- Task 1
In the passage on ocean microplastics, which conservation group is Marcus Eriksen a co-founder of?
- Task 2
Write out the passage on ocean microplastics from "The tiny plastic" up to and including "and Atmospheric Administration.".

- Exercise text
/---
According to Marcus Eriksen, a co-founder of the conservation group 5 Gyres, “If you were to stand on the bottom of the ocean in the middle of a gyre and look up, the water overhead wouldn’t look clear … What you’d see are these massive clouds. Clouds of micro- and nanoplastics stuck in the ocean’s gyres.”
The tiny plastic particles filling up our oceans are not without consequence. It’s long been known that various forms of marine life are ingesting the plastic, but this was thought to be an accident, or perhaps that they were drawn in by an aspect of its appearance. New research suggests, however, that fish may be actively seeking out the plastic particles, mistaking them for food because of their odor.5
When microplastics exist in the ocean, they form a biological covering made of algae and other materials that smell like the food the fish would normally eat. The study is the first to reveal not only that anchovy use odors to forage, but also that the odor of microplastic in the ocean induces foraging behaviors in schools of the fish. Study author Matthew Savoca, of the National Oceanic and Atmospheric Administration.
\---
[Pixel coordinate grounding data]
/---
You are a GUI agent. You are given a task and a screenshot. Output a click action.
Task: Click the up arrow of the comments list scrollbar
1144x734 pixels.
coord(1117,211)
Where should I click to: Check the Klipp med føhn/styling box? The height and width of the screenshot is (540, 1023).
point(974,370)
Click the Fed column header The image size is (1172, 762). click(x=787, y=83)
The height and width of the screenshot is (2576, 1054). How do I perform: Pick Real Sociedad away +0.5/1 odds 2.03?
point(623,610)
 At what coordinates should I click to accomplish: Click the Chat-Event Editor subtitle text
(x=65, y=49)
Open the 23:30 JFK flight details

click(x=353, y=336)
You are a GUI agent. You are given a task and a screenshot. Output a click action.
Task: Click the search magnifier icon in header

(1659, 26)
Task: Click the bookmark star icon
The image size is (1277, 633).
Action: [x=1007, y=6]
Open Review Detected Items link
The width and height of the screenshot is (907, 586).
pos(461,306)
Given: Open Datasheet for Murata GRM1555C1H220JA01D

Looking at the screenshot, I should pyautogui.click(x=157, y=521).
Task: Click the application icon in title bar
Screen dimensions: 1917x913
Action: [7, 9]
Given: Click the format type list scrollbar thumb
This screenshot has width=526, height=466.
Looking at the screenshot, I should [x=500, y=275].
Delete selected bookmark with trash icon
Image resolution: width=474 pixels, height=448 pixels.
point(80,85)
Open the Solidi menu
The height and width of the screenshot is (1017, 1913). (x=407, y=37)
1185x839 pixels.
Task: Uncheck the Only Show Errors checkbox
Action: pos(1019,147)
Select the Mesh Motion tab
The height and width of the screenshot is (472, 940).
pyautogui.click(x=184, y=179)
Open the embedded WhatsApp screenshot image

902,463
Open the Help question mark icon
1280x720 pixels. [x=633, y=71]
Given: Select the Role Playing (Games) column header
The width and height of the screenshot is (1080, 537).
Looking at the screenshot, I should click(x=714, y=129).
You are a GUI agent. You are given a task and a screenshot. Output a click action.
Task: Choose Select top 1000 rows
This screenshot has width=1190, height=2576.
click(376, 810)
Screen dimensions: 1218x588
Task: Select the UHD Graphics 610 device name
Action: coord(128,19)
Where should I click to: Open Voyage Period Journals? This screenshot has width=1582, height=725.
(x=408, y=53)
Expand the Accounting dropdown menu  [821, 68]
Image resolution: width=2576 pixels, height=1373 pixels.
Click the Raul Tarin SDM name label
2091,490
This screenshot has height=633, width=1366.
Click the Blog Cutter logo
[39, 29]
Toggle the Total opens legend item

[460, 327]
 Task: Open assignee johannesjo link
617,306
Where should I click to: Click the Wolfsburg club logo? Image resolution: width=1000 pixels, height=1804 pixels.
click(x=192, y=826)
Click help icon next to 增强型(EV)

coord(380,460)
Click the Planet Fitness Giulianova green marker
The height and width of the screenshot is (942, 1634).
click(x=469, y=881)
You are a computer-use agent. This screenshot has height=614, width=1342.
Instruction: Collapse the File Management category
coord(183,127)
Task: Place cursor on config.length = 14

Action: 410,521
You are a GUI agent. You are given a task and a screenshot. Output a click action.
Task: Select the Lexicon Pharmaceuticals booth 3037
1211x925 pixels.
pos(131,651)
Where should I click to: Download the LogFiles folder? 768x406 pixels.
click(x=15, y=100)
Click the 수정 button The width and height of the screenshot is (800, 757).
\---
- Reply 1
5 Gyres

- Reply 2
The tiny plastic particles filling up our oceans are not without consequence. It’s long been known that various forms of marine life are ingesting the plastic, but this was thought to be an accident, or perhaps that they were drawn in by an aspect of its appearance. New research suggests, however, that fish may be actively seeking out the plastic particles, mistaking them for food because of their odor.5
When microplastics exist in the ocean, they form a biological covering made of algae and other materials that smell like the food the fish would normally eat. The study is the first to reveal not only that anchovy use odors to forage, but also that the odor of microplastic in the ocean induces foraging behaviors in schools of the fish. Study author Matthew Savoca, of the National Oceanic and Atmospheric Administration.